So many rock lives have ended prematurely that we seem to take it for granted anymore. The headline seems to be written before the body is even cold:

Michael Jackson: "Tragically taken on the eve of his great comeback."

Kurt Cobain: "The price of fame was just too great."

Jimi Hendrix: "Flew too high."

What we tend to lose sight of with the glare of fame is that these were real people, who lived real lives. There were parents, siblings, childhood friends, and more who all cared about them. Try telling a grieving mother that her 27 year-old son “died for rock and roll.” How ridiculous.

Sid! By Those Who Really Knew Him is the least exploitative document of the life of Sid Vicious (Simon Ritchie) that I have seen. Featuring interviews with Severin, Jah Wobble (PIL), Vivien Westwood (SEX clothing shop), Malcolm McClaren (Pistols manager), Dave Vanian and Rat Scabies (Damned), and Viv Albertine (Slits) among others, this is a documentary that gives a lot more background to the legend than is customary.

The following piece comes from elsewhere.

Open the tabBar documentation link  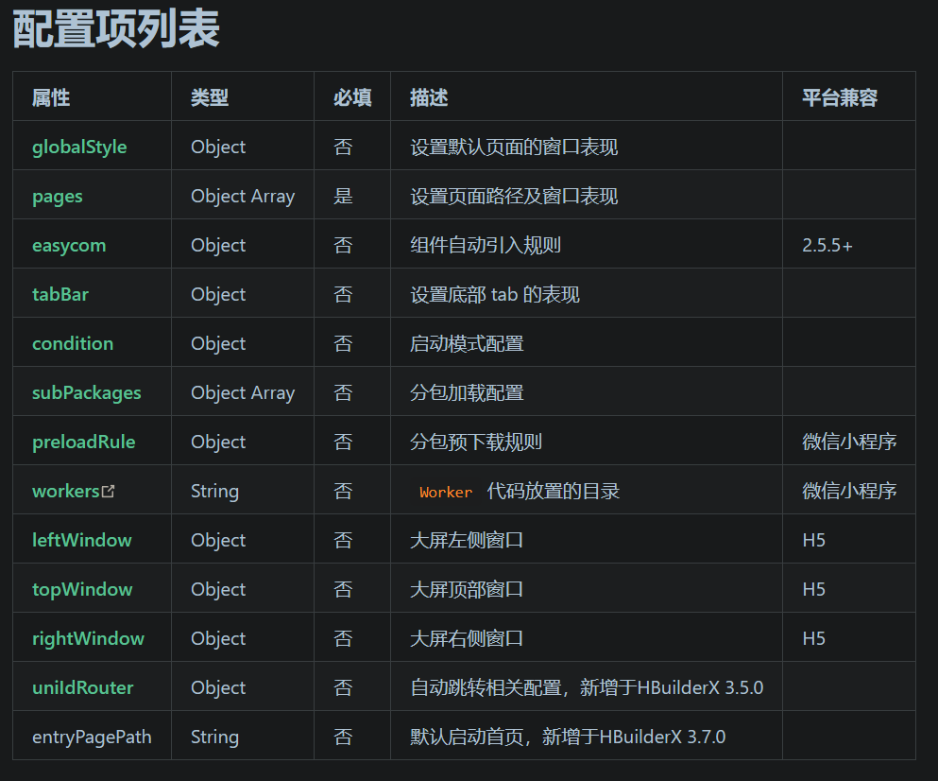click(60, 294)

Jah Wobble tells a chilling story of walking into the Ritchie house and finding Sid and his mother “banging up” speed together. There are also a number of respondents who allude to his intelligence, although that is something Vicious certainly downplayed publicly.

Sid! does not break any real new ground, as the story of his life is pretty basic: Punk rock poster boy joins the Sex Pistols, the most infamous band in England. After they break up on their only US tour, he kills his girlfriend (accidentally or not), then overdoses at the age of 21. It is a sad and tawdry tale, but a lot of people have made a lot of money off of it over the past 30 years. So don’t expect the canonization to go away any time soon.

Sid! By Those Who Really Knew Him gets it right thanks to the cooperation of people who were actually there. And who actually cared about him.

In addition to the DVD, the package also includes a ten-song live CD, recorded on September 30, 1978 and featuring Arthur “Killer” Kane and Jerry Nolan of the New York Dolls backing Sid up.

There is also a nice biographical booklet from author Mark Paytress included.

In comparison to all of the fast-buck products available out there concerning the life and death of Sid Vicious, this is one of the better packages I have come across.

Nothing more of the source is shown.